§ VORLIEGENDER TEXT:
··········

Ein Weihnachtsspaziergang

  26.11.2021 Leserbeitrag

Wenn in Dörfern und Städten wieder die Weihnachtsbeleuchtungen montiert werden und die Weihnachtsmärkte starten, fröhne ich jeweils einem besonderen Hobby. Als Religionswissenschaftler habe ich mich vor Jahren mit einem spannenden Thema beschäftigt: dem Bild des Santa Claus in den USA. Heute ist das ein ziemlich dicker, freundlicher alter Mann mit weissem Bart und roten Bäckchen. Was aber weniger bekannt ist: Diese Vorstellung vom Santa Claus ist viel weniger alt, als man meint. Sie wurde 1931 als Werbefigur des Getränkekonzerns Coca-Cola erfunden.

Viele Leute sind sich gar nicht bewusst, dass es zum Thema Weihnachtsfest konkurrierende Vorstellungen in Europa und in den USA gibt: Die europäische Entsprechung zum Weihnachtsmann ist der Samichlaus. Aber der hat ja mit Weihnachten gar nichts zu tun, sondern kommt am 6. Dezember aus dem Wald. Und während in den USA der Santa Claus die Geschenke in der Nacht auf den 25. Dezember bringt, kommen sie in der Schweiz an Heiligabend vom Christkind.

··········

§ ANGEZEIGTE DATEN:
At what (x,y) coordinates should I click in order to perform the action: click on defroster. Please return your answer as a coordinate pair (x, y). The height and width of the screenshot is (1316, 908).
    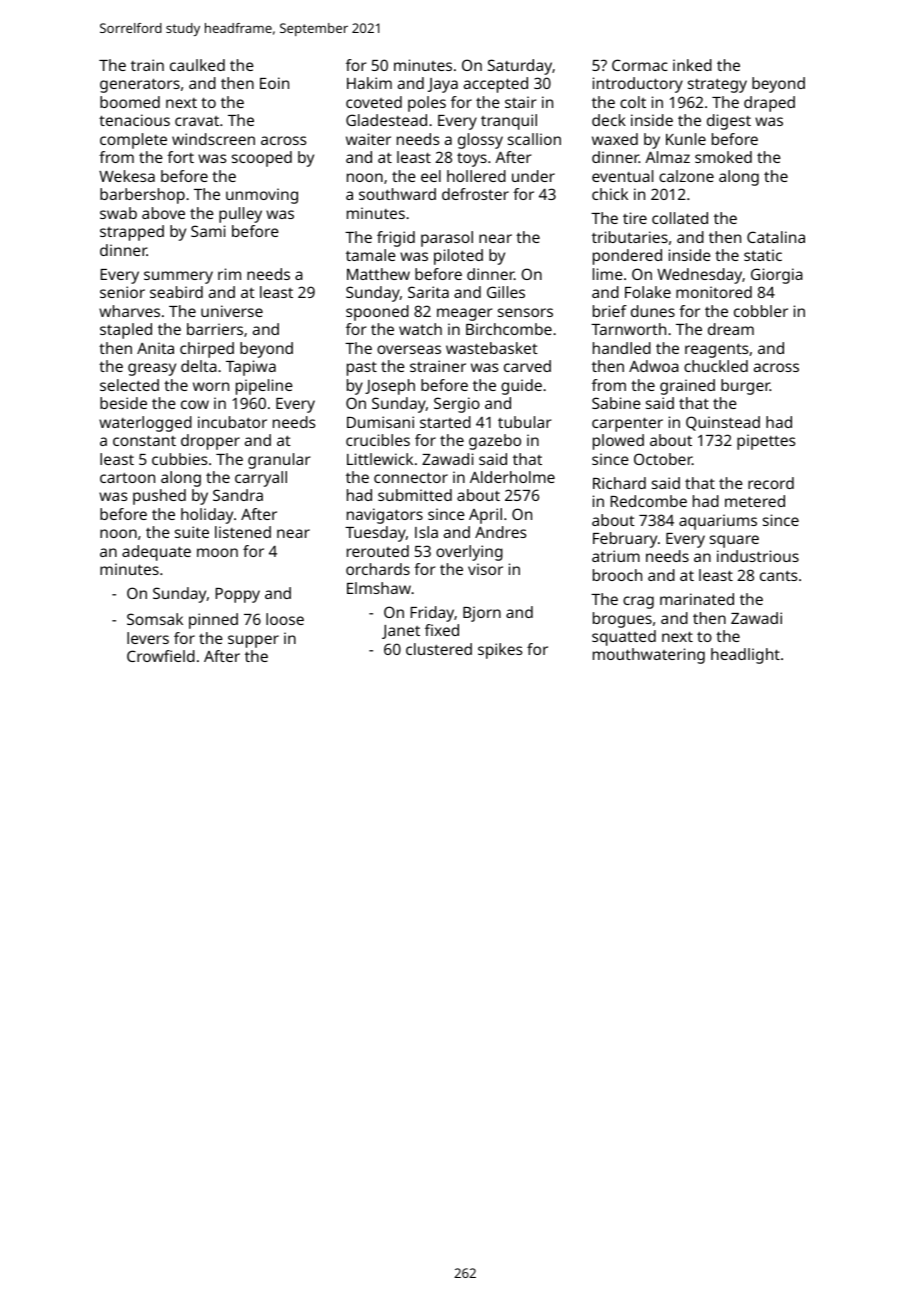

··········

§ ARBEITSANWEISUNG: Schreiben Sie den Leserbeitrag über Santa Claus und das Christkind nach seinem letzten Satz weiter.

§ SCHRIFTLICHE ANTWORT:
So viel also zu den Grundlagen meines Weihnachtshobbys. Bei diesem Hobby betrachte ich nämlich die Werbungen von Firmen aller Art in Hinsicht darauf, welches Weihnachtsfest sie in ihren Werbungen verbreiten. Man könnte sich dabei darüber aufregen, dass sich viele Firmen nicht einmal die Mühe machen, die lokalen Gegebenheiten zu adaptieren. Und darüber, dass sich viele Firmen Weihnachtsemotionen greifen und diese schamlos für ihre komerziellen Interessen ausnutzen. Das scheint mir aber wenig zielführend zu sein, weil sich diese Entwicklungen in der Geschichte der Zivilisation immer wieder gezeigt haben.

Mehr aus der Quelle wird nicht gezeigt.